Source document:
============
# PinTok

PinTok is a high‑performance tokenizer. We implement it using a high‑speed packet/compute path under the hood (DPDK is just the implementation method). Code and env vars still use “dpdk” names, but PinTok is the system you use and benchmark.

## Build

- Prereqs: `libdpdk` (pkg‑config), GCC/Clang, Meson/Ninja, Python 3.9+.
- One‑time setup: `sudo ./setup_dpdk.sh` (hugepages).
- Build: `meson setup build && meson compile -C build`.
- Optional (plots/datasets): `pip install -r src/python/requirements.txt matplotlib datasets`.

## Run Experiments (recommended)

- Script: `tests/python/analyze/run_experiments.py` (aggregates runs, writes CSVs/plots under `tests/python/analyze/results/<test-name>/`).
- Minimal PinTok run:
  - `python tests/python/analyze/run_experiments.py --mode dpdk --tokenizer bpe --model modernbert-base --runs 3 --max-packets 20 --dataset openwebtext --tokens-per-packet 512 --test-name demo --override --pin-core 0`
- Full comparison:
  - `python tests/python/analyze/run_experiments.py --mode all --tokenizer bpe --model gpt2 --runs 5 --max-packets 50 --dataset all --tokens-per-packet 128 256 512 1024 2048 --test-name paper_like --override --pin-core 0`
- Key flags: `--mode {dpdk|rust|python|embed|all}`, `--dataset {simple|openwebtext|multilingual|code}`, `--tokens-per-packet ...`, `--latency-mode tokenize-only|end2end`, `--allow-non-isolated` (dev only).
- Outputs: `results_summary.csv`, `throughput_summary.csv`, per‑metric plots; plus `cache_summary.csv` for PinTok caches.
============
[Dataset entries]

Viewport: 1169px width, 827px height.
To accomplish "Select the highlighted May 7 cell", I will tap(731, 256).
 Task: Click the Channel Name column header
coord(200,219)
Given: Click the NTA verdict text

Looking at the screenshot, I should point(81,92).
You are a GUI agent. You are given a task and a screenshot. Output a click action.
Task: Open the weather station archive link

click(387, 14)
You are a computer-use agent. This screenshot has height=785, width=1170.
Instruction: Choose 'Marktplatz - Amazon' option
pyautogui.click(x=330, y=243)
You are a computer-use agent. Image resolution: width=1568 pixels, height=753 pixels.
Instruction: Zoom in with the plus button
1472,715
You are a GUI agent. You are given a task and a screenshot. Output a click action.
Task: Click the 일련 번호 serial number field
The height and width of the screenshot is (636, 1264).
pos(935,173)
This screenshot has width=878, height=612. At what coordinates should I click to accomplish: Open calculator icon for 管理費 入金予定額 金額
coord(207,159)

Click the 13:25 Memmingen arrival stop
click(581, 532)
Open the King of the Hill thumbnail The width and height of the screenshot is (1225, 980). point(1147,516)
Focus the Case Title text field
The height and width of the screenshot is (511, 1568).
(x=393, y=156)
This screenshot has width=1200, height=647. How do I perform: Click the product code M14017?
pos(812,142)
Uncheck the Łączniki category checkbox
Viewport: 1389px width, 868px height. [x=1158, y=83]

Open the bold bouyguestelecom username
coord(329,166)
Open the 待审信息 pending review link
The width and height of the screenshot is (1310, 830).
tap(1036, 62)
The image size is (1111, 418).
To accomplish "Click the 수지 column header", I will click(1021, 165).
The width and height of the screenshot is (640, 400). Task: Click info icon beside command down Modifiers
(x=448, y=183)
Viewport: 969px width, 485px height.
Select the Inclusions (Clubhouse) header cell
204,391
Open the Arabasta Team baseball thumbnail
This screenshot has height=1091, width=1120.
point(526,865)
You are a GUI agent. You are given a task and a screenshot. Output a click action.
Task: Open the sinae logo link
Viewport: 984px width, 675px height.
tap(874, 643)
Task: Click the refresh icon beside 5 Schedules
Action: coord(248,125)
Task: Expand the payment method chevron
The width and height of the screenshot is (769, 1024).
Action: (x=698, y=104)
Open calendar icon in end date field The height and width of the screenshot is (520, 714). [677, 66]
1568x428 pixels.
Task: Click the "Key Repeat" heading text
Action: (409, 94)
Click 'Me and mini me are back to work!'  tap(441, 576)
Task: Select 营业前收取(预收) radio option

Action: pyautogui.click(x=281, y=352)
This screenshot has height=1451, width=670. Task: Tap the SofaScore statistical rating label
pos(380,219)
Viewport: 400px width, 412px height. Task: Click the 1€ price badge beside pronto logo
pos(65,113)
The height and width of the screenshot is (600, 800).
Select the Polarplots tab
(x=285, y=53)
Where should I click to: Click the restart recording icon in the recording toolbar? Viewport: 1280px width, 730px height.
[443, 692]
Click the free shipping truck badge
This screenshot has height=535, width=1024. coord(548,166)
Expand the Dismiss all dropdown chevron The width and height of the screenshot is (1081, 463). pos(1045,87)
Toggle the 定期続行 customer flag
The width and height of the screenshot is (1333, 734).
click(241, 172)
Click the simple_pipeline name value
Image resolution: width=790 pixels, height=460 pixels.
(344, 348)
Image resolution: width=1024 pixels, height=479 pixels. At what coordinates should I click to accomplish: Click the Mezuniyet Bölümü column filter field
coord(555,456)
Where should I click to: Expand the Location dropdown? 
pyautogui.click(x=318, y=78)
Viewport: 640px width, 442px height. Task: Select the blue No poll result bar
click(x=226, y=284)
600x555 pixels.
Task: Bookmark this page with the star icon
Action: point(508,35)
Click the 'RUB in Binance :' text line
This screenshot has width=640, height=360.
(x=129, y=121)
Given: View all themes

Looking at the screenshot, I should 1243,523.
============
Exercise aim: Please reproduce verbatim the stretch of the PinTok README from "PinTok is a" through "use and benchmark.".

Output of the exercise:
PinTok is a high‑performance tokenizer. We implement it using a high‑speed packet/compute path under the hood (DPDK is just the implementation method). Code and env vars still use “dpdk” names, but PinTok is the system you use and benchmark.